PROBLEM STATEMENT: The listing below holds a line with "Click the database" and a line with "Viewport: 517px width, 378px height.". Reproduce those two lines exactly, plus everything between them.

EXERCISE MATERIAL:
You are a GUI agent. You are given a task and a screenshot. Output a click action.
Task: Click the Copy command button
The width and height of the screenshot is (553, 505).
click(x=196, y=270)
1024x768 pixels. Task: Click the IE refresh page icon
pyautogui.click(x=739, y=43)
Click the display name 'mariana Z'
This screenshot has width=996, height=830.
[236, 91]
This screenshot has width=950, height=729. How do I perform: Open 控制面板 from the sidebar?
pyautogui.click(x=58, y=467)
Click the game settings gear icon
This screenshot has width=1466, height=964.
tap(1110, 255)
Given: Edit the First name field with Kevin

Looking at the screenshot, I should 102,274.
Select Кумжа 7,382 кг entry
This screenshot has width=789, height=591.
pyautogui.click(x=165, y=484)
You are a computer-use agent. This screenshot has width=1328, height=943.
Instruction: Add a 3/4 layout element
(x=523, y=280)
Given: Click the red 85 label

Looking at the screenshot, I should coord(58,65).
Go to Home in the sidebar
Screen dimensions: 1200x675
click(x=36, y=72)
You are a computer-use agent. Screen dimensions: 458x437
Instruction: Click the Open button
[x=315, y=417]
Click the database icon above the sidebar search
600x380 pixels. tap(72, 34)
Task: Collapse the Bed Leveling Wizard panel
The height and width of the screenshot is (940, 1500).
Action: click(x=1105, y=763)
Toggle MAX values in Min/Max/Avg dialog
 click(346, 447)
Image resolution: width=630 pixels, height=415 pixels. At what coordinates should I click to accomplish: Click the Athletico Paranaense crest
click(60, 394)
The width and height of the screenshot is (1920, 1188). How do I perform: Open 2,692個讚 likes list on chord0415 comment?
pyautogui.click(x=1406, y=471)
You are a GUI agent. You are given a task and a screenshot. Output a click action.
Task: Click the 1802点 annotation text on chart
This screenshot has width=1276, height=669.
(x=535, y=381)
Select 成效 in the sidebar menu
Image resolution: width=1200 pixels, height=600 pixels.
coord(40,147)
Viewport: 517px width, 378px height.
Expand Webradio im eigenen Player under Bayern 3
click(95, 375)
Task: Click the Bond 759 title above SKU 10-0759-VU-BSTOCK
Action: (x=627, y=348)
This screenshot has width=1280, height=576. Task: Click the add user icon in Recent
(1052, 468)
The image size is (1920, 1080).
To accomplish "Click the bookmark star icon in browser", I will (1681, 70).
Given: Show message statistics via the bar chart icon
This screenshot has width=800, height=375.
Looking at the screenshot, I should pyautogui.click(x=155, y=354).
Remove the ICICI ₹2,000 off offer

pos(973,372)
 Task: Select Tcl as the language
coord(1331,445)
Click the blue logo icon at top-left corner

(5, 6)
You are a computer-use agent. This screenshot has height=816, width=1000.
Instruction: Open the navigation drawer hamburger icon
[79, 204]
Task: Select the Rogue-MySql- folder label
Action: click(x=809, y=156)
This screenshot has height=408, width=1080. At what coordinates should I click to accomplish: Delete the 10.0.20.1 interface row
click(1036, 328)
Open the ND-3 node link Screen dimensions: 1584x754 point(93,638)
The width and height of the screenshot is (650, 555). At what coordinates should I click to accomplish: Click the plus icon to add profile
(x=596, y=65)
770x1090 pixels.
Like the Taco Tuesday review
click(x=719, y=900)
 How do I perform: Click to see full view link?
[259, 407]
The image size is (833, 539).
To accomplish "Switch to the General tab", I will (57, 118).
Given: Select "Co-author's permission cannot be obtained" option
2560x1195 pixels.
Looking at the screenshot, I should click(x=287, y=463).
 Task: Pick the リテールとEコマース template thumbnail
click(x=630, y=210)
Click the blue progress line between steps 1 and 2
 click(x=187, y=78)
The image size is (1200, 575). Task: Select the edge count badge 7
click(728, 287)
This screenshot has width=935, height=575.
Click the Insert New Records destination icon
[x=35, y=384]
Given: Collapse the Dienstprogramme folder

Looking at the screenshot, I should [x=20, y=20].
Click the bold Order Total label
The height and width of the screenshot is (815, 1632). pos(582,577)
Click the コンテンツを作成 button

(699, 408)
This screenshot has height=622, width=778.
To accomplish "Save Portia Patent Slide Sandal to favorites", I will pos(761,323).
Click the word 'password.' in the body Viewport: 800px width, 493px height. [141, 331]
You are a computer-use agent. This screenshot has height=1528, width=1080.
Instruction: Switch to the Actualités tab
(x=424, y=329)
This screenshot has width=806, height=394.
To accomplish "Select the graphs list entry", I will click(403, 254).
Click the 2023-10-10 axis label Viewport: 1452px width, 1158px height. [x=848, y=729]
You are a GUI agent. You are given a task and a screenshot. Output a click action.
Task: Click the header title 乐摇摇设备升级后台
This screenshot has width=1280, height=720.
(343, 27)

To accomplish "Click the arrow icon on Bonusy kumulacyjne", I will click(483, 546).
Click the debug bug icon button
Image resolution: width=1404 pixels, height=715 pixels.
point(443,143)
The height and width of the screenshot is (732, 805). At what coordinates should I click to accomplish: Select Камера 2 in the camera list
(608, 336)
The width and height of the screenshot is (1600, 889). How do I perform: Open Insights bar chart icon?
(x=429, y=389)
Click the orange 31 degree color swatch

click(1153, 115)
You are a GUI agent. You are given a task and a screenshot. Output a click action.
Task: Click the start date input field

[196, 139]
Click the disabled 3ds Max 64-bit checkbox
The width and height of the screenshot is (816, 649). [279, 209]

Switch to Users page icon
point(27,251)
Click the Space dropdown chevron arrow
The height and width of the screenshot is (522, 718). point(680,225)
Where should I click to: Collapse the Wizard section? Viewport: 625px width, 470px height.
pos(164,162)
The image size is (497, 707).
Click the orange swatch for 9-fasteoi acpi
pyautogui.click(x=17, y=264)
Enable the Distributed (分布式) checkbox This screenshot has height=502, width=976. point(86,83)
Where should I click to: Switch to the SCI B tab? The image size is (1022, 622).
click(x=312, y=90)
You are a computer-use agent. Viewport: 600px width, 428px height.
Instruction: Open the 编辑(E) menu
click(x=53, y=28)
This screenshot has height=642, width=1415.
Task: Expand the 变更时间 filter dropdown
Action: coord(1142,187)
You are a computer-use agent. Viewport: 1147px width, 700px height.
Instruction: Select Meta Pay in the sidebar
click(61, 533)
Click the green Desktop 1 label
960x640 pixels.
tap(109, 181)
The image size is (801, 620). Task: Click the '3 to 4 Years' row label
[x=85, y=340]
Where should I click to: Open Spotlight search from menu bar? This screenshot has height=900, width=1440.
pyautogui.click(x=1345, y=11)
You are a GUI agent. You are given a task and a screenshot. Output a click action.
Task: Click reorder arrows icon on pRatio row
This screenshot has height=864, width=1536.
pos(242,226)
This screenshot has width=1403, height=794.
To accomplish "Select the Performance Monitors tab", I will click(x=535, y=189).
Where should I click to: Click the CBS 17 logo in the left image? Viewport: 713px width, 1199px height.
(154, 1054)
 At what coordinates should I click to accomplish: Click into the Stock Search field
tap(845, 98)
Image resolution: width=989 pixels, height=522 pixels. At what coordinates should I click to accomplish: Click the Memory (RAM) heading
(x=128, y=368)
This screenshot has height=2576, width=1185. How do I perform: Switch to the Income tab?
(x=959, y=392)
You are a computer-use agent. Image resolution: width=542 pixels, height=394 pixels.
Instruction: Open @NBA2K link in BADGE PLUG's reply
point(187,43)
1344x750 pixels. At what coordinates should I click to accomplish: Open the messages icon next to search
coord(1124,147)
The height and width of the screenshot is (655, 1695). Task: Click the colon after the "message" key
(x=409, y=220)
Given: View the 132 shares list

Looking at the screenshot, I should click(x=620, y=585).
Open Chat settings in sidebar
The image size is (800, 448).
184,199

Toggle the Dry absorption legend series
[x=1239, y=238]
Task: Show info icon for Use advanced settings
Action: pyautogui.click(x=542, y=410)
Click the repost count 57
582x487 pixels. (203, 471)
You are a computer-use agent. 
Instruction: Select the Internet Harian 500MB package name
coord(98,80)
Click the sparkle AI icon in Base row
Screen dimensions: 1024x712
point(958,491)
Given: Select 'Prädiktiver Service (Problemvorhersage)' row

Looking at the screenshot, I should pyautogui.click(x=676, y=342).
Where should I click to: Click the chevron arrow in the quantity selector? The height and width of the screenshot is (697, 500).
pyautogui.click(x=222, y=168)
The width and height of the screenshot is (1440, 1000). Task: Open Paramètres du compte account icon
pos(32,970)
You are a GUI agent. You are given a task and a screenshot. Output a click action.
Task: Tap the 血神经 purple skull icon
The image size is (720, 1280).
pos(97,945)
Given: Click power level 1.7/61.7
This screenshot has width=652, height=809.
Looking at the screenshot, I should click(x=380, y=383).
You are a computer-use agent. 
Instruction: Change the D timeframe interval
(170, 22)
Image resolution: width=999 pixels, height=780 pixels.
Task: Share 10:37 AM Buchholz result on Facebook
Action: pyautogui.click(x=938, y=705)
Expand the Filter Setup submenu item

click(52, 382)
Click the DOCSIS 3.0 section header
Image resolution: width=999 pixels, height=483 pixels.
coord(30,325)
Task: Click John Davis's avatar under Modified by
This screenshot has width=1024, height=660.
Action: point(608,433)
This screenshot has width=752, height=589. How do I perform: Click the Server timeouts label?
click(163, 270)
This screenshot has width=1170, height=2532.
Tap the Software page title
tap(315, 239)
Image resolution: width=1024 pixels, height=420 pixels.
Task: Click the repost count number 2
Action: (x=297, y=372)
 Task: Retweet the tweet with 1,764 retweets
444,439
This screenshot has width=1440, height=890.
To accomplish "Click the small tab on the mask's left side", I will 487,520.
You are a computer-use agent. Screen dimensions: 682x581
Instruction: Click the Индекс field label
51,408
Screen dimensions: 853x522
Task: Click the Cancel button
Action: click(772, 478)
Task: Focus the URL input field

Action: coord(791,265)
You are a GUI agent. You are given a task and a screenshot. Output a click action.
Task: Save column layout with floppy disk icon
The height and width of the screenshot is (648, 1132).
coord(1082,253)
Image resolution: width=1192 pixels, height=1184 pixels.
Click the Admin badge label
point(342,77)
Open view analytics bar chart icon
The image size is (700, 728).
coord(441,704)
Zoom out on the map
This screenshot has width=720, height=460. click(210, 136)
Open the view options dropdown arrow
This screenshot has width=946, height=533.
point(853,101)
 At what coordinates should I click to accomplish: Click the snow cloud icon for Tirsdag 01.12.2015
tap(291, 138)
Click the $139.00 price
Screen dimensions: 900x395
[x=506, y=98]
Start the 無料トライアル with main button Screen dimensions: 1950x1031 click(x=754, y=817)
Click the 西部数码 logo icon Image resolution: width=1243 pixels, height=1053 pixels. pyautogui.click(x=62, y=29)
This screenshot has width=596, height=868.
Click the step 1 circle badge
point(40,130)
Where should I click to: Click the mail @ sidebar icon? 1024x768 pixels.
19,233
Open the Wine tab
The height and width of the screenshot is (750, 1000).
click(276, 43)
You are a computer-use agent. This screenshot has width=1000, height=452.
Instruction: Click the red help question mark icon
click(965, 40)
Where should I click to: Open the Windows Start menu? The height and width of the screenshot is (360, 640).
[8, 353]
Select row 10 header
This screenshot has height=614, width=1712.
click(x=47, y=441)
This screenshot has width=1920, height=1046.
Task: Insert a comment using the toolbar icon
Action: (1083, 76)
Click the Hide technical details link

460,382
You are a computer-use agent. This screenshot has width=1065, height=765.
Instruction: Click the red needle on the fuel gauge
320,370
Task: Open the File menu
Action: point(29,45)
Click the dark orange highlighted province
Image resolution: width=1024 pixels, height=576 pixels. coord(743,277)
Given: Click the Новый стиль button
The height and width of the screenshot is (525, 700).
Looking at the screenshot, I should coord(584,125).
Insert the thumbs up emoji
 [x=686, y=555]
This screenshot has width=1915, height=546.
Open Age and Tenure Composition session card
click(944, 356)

EXERCISE ANSWER:
Click the database icon above the sidebar search
600x380 pixels. tap(72, 34)
Task: Collapse the Bed Leveling Wizard panel
The height and width of the screenshot is (940, 1500).
Action: click(x=1105, y=763)
Toggle MAX values in Min/Max/Avg dialog
 click(346, 447)
Image resolution: width=630 pixels, height=415 pixels. At what coordinates should I click to accomplish: Click the Athletico Paranaense crest
click(60, 394)
The width and height of the screenshot is (1920, 1188). How do I perform: Open 2,692個讚 likes list on chord0415 comment?
pyautogui.click(x=1406, y=471)
You are a GUI agent. You are given a task and a screenshot. Output a click action.
Task: Click the 1802点 annotation text on chart
This screenshot has width=1276, height=669.
(x=535, y=381)
Select 成效 in the sidebar menu
Image resolution: width=1200 pixels, height=600 pixels.
coord(40,147)
Viewport: 517px width, 378px height.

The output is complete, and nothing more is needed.